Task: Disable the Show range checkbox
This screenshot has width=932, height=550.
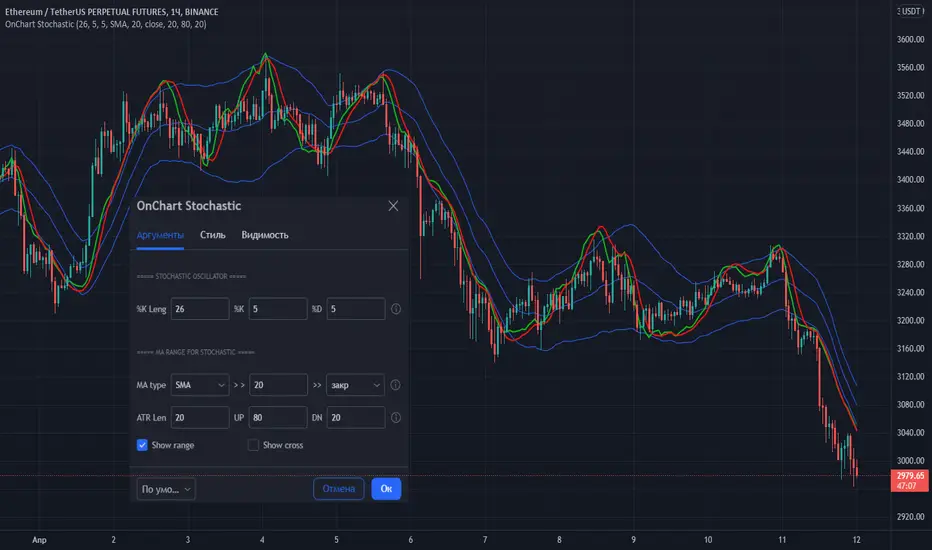Action: (x=142, y=445)
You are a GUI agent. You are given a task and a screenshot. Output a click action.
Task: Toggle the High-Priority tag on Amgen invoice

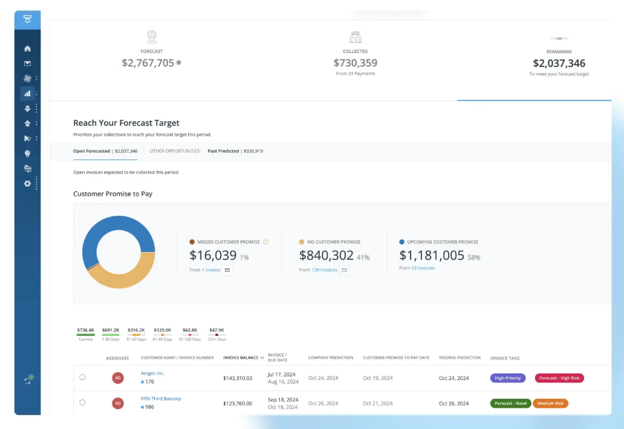(x=508, y=378)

• Your assignment: The lines to repeat run from the line containing "You are a GUI" through the last line of the material above; give them exactly, without the pictures.

• Answer box:
You are a GUI agent. You are given a task and a screenshot. Output a click action.
Task: Toggle the High-Priority tag on Amgen invoice

(x=508, y=378)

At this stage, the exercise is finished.